# first oxalic treatment: did it work?



## Michael Bush (Aug 2, 2002)

>while treating the hives i neither saw nor smelled the vapor (so it was difficult to know how long to heat the copper).

You don't want to smell it. You will regret it if you do.

>when i opened the hive i saw a light "frost" in the corner where i had inserted the pipe.

Normal.

>did i do it right?

How much did you use and how large is the volume of the hive? (2 deeps? 3 mediums? etc)

>if so, would the treatment be more effective if the hole were cut in the middle of the super (so as to diliver the oxalic directly over the clustered hive)?

From my observation the issue is to have enough volume of vapor to fill the volume of the hive. If you do that it's irelevant if it's in the top, the bottom or the middle.

>also, is it possible to use too much? 

Yes, it is. I purposely overdosed a small, but mean hive by about four times as much as recommended to see what would happen. It will kill the bees.

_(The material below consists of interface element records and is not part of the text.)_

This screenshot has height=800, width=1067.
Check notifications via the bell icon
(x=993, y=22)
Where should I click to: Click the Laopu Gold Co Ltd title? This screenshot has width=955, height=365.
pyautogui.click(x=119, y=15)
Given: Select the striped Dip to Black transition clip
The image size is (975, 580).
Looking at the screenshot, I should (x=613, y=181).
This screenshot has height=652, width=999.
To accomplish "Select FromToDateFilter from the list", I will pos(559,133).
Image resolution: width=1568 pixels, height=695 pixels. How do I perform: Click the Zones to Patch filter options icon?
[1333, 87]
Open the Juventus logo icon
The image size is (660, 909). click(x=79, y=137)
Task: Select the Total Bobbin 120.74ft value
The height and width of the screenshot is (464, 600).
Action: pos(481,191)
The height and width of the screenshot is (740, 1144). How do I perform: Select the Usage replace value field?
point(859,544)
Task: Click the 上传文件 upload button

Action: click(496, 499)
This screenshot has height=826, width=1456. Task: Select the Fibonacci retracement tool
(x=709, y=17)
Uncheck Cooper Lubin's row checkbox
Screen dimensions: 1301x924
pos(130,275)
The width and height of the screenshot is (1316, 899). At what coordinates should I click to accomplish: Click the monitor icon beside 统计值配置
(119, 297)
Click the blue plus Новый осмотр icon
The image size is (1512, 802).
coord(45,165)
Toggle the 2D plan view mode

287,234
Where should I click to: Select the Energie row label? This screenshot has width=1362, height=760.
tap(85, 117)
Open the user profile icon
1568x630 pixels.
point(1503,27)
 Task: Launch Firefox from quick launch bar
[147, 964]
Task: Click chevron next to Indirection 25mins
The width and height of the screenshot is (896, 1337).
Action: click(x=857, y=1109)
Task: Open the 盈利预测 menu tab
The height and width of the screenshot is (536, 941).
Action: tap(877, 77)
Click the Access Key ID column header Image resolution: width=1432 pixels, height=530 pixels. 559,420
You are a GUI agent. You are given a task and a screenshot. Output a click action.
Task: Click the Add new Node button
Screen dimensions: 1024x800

But a little bit too much doesn't seem to hurt nor does a little less.


----------



## Lechwe (May 26, 2004)

Buford,

Do you have a picture of your evaporater you could post? How much did you use?

Thanks

D


----------



## buford (Feb 22, 2005)

michael,

i use two deeps for brood, i used 1" copper pipe with a 1" cap full of oxalic per hive. some hives a gave a bit more, but since none of my hives have died, i gues i did o.k.

breathing the stuff was a concern of mine. since the vapor is invisible and (as i've been told) will come out through any crack in the super, it's hard to avoid getting a taste of it, other than trying to stay up-wind. any suggestions?

do you see a need of using this in a smoker (as some are recommending) for more mite fall?


lechwe,

wind.prohosting.com/tbhguy/bee/oxal.htm


----------



## Michael Bush (Aug 2, 2002)

>since the vapor is invisible and (as i've been told) will come out through any crack in the super, it's hard to avoid getting a taste of it, other than trying to stay up-wind. any suggestions?

I just stay up-wind.

>do you see a need of using this in a smoker (as some are recommending) for more mite fall?

In a smoker?  I've never seen that. In the pipe evaporator? If you have some mites or you want to just treat in the fall after brood rearing stops, it's a useful treatment.


----------



## buford (Feb 22, 2005)

i found the OA smoker idea on the FGMO site. i haven't seen pictures or a detailed description of how it works, but "thekeeper" seems to like it.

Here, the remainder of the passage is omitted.